Item-finding records.
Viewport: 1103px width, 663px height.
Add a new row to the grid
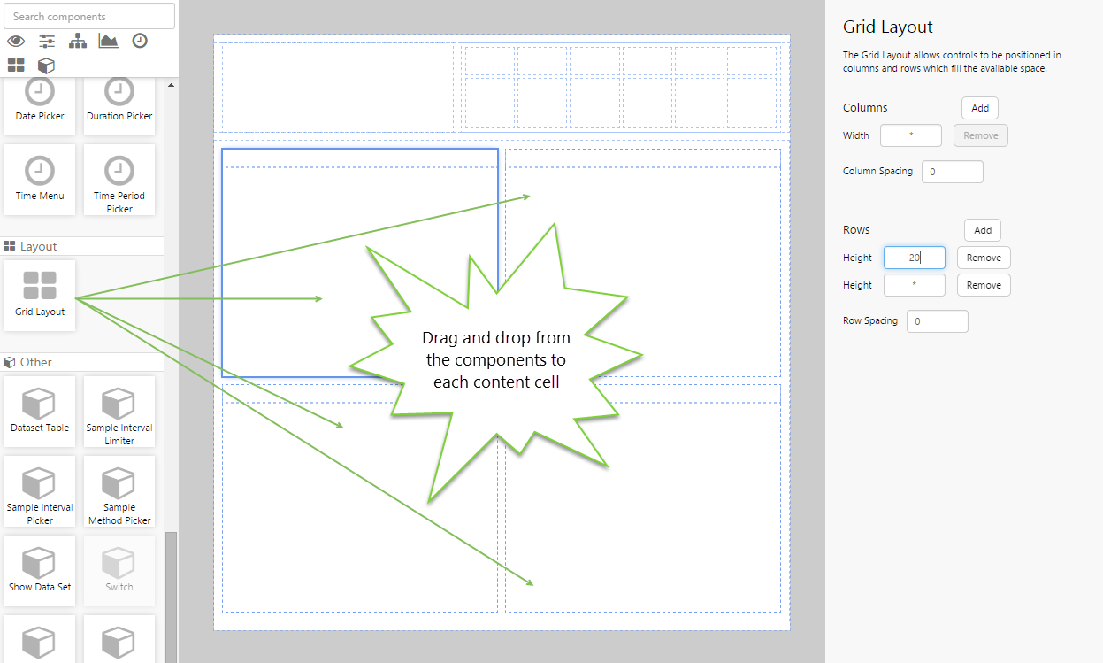point(982,229)
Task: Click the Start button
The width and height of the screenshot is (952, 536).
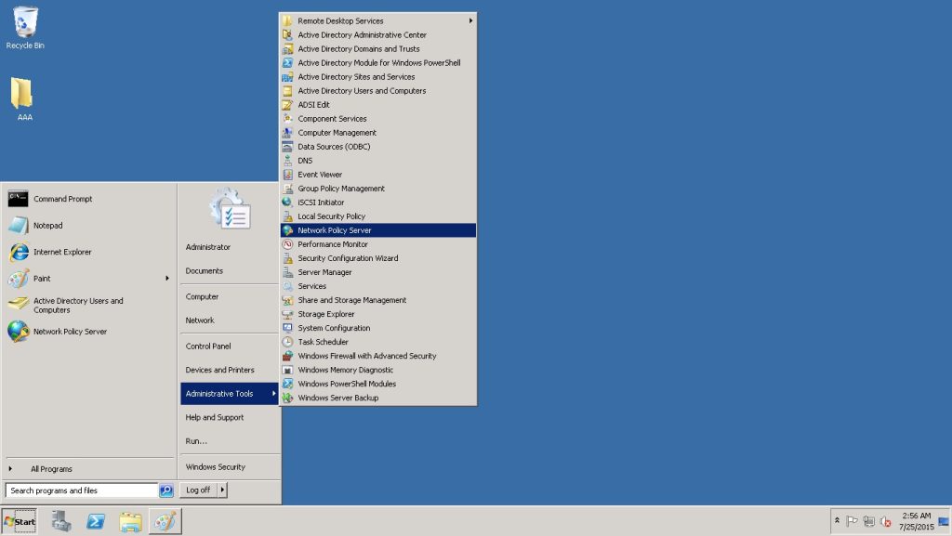Action: pyautogui.click(x=20, y=521)
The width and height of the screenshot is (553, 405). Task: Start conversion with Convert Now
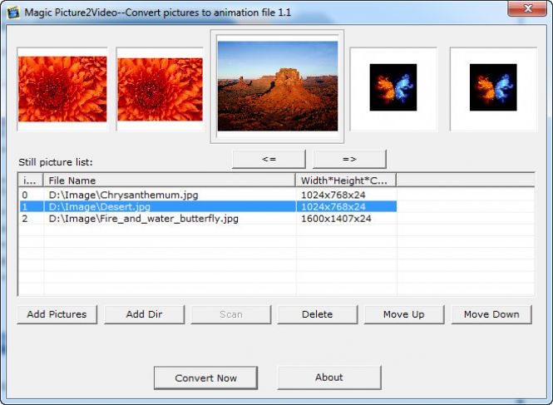coord(205,378)
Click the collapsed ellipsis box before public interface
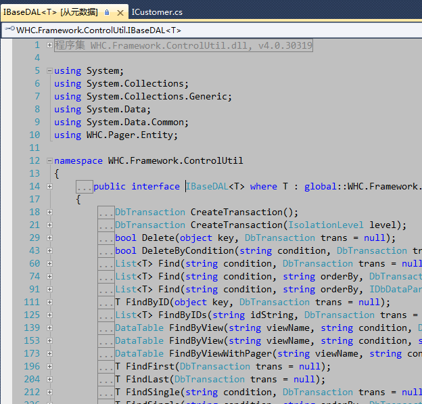 85,187

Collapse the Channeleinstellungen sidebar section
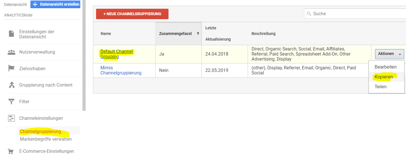click(41, 118)
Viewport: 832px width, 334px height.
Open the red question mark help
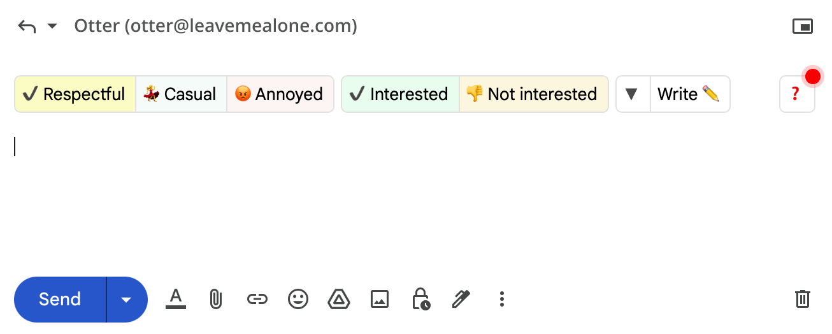point(796,94)
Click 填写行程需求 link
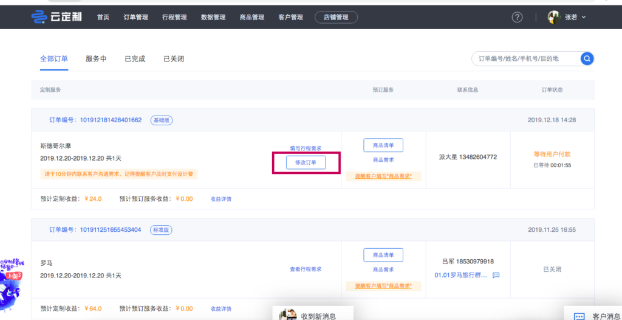622x320 pixels. (x=306, y=148)
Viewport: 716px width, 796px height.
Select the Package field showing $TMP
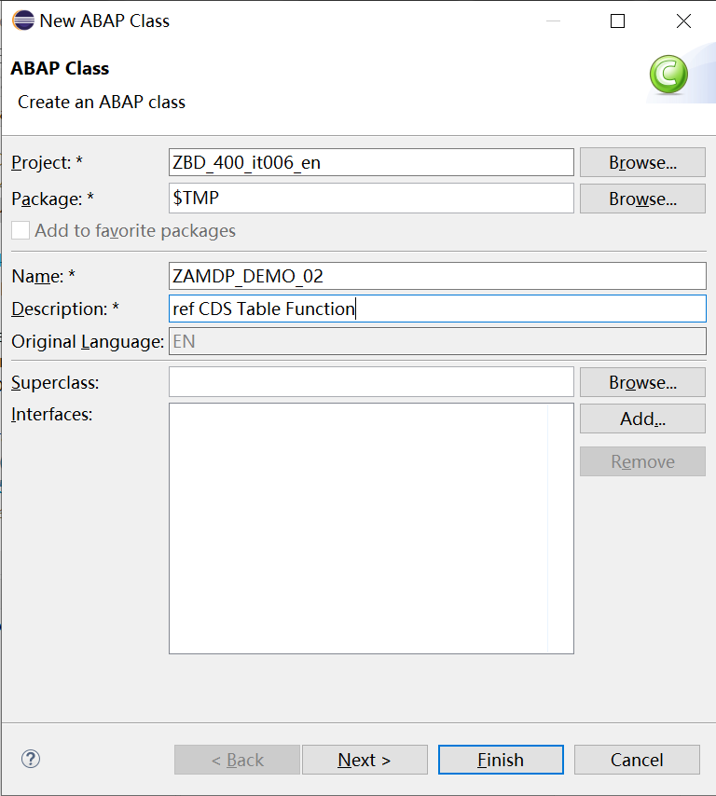(370, 199)
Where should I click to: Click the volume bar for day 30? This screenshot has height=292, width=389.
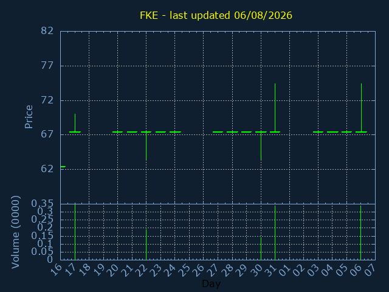click(x=261, y=249)
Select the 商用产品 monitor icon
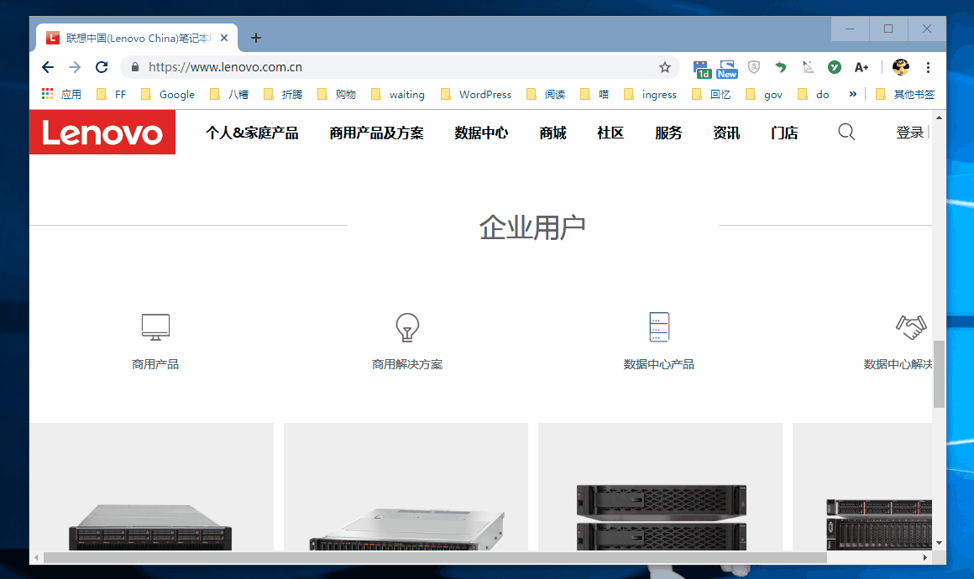The width and height of the screenshot is (974, 579). click(x=154, y=327)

Written request. Gather every line in the rows above that contains the string "Select" and copy each one in full.

Exercise answer.
Select the Package field showing $TMP
Select the 商用产品 monitor icon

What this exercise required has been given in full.